» **Work required**:
Below is a listing with pictures. Repeat exactly the lines starting at the one holding "Follow the Millet 5 topic" and going on through the one holding "Viewport: 548px width, 367px height.", and leave every picture out.

» **Data supplied**:

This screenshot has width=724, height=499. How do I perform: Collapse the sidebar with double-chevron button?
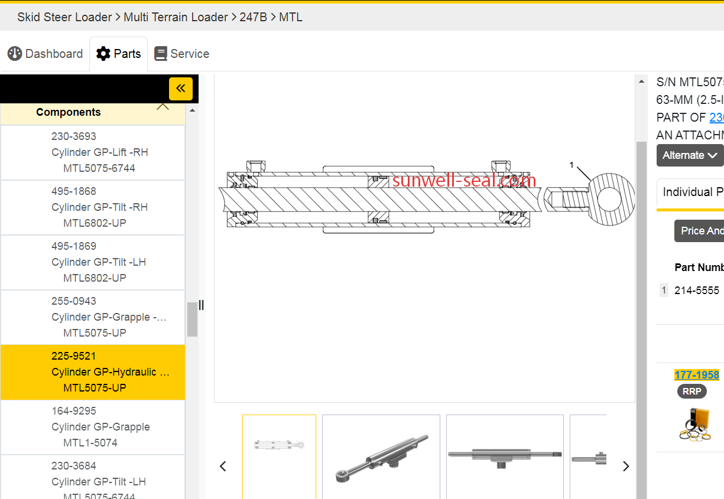(x=180, y=89)
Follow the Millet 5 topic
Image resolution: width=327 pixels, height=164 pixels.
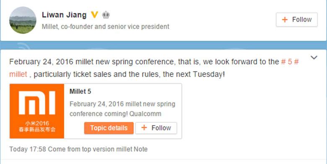click(156, 128)
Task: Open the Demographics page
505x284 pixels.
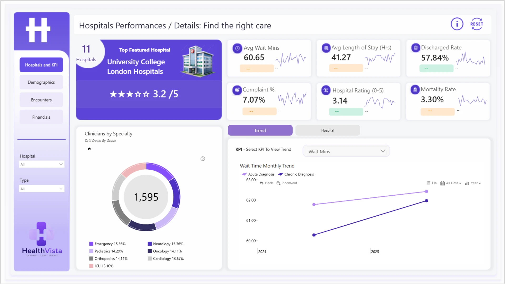Action: pyautogui.click(x=41, y=82)
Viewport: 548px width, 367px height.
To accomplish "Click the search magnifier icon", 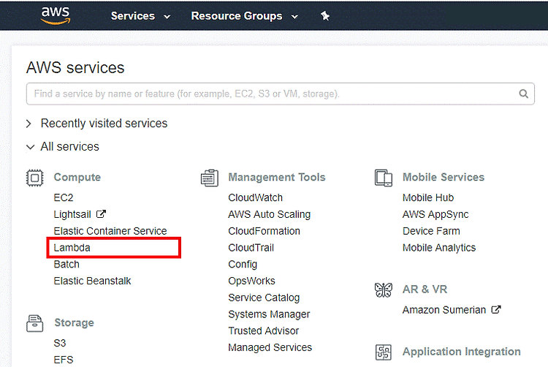I will (523, 94).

» **Task answer**:
Follow the Millet 5 topic
Image resolution: width=327 pixels, height=164 pixels.
click(156, 128)
Task: Open the Demographics page
505x284 pixels.
Action: pyautogui.click(x=41, y=82)
Viewport: 548px width, 367px height.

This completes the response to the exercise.